§ **Short exercise**:
Convert every line of the records below into a numbered list, skipping blank lines and leaving out the pictures.

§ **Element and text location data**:
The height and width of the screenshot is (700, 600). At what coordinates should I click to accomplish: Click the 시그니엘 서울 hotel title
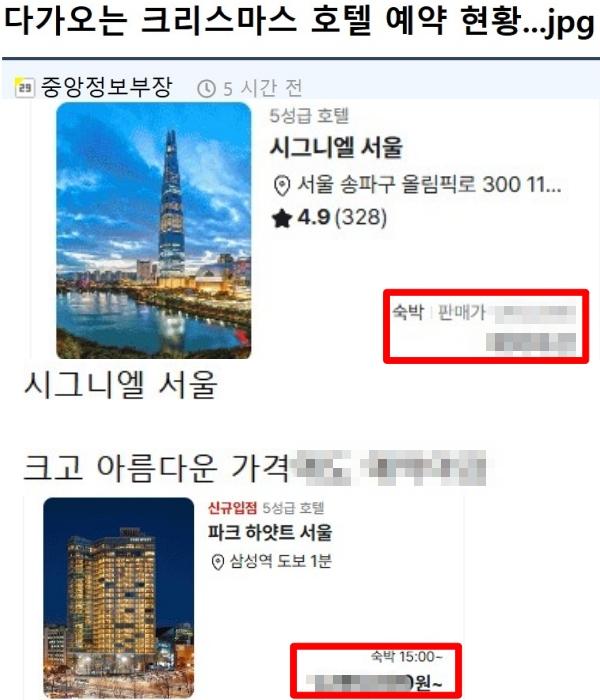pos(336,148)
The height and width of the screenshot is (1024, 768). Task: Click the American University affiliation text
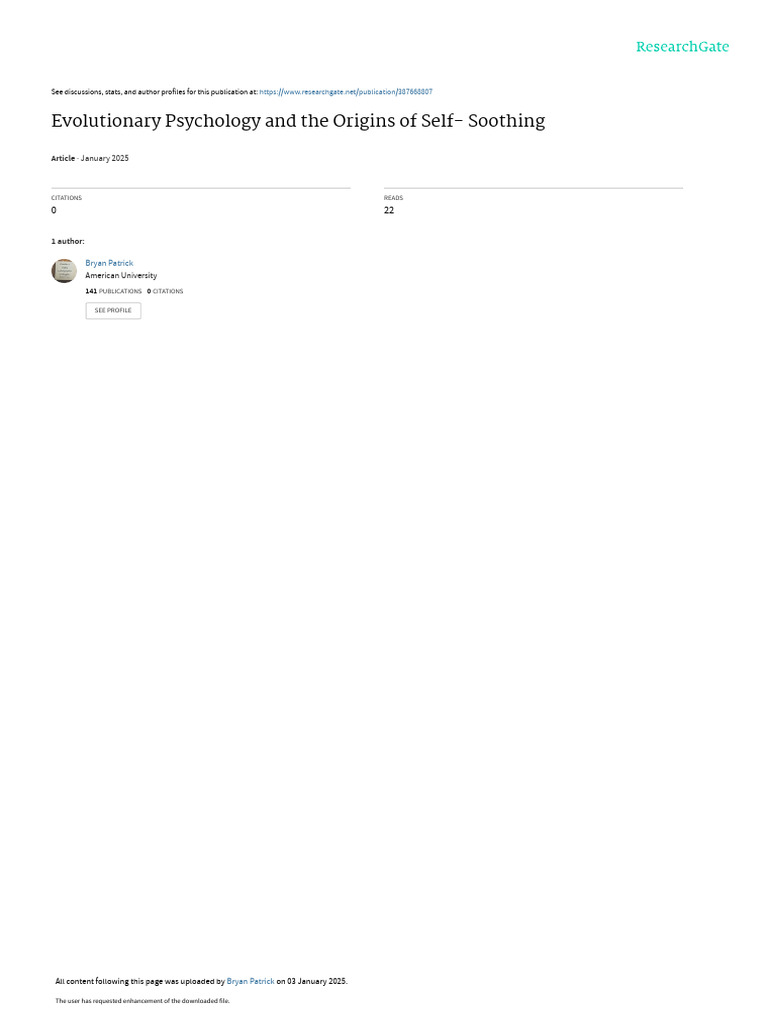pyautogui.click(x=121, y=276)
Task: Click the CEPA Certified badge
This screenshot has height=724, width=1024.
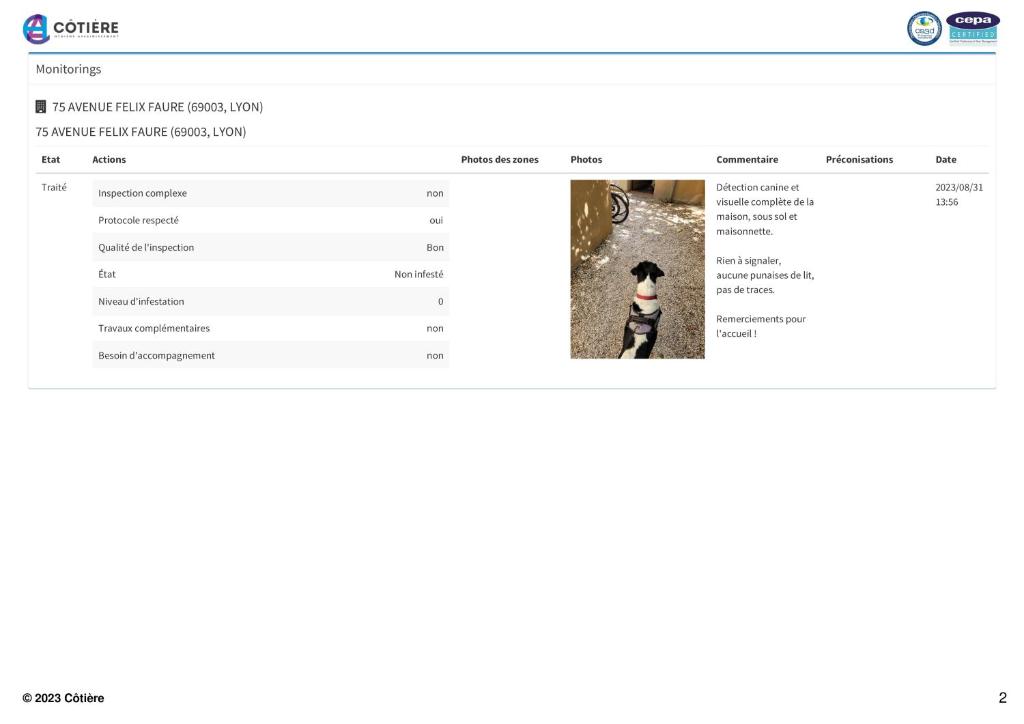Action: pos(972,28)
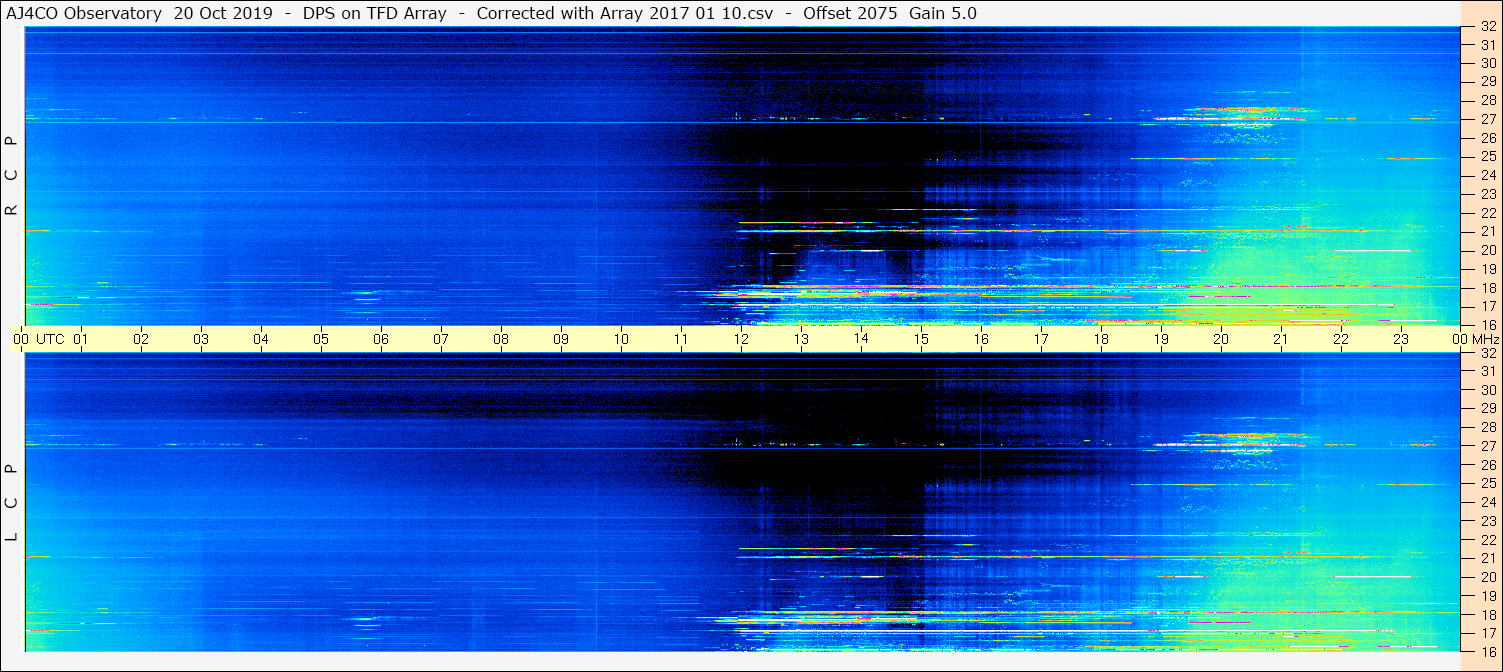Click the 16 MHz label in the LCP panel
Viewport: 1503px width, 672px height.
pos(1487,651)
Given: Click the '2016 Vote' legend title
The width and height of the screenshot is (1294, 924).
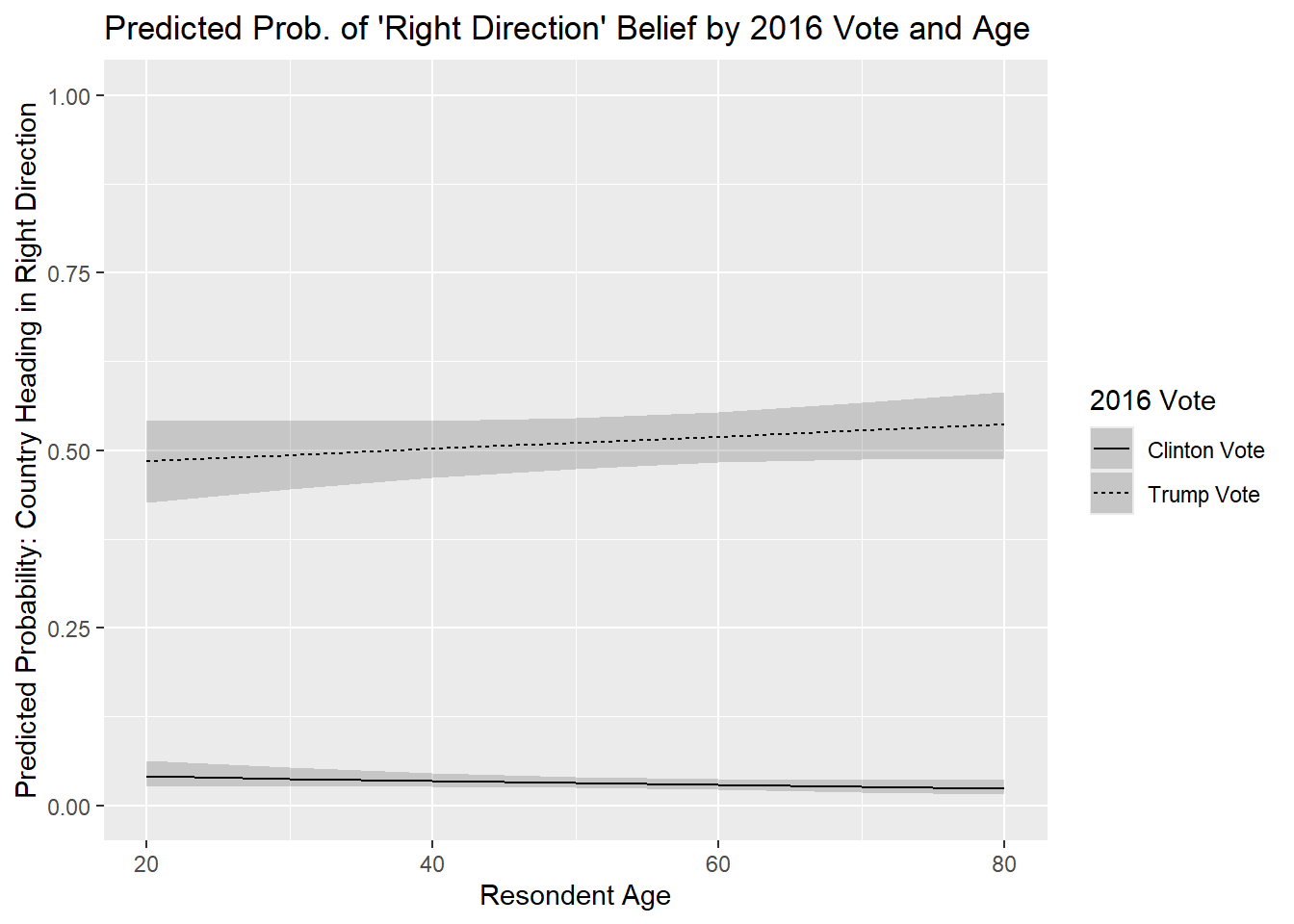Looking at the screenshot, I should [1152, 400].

§ **Solution to this task**:
1. The height and width of the screenshot is (700, 600). At what coordinates should I click to accomplish: Click the 시그니엘 서울 hotel title
2. pos(336,148)
3. The height and width of the screenshot is (1024, 768). Task: Click the American University affiliation text
4. pyautogui.click(x=121, y=276)
5. Task: Click the CEPA Certified badge
6. This screenshot has height=724, width=1024.
7. Action: pos(972,28)
8. Click the 16 MHz label in the LCP panel
9. Viewport: 1503px width, 672px height.
10. pos(1487,651)
11. Given: Click the '2016 Vote' legend title
12. The width and height of the screenshot is (1294, 924).
13. Looking at the screenshot, I should [1152, 400].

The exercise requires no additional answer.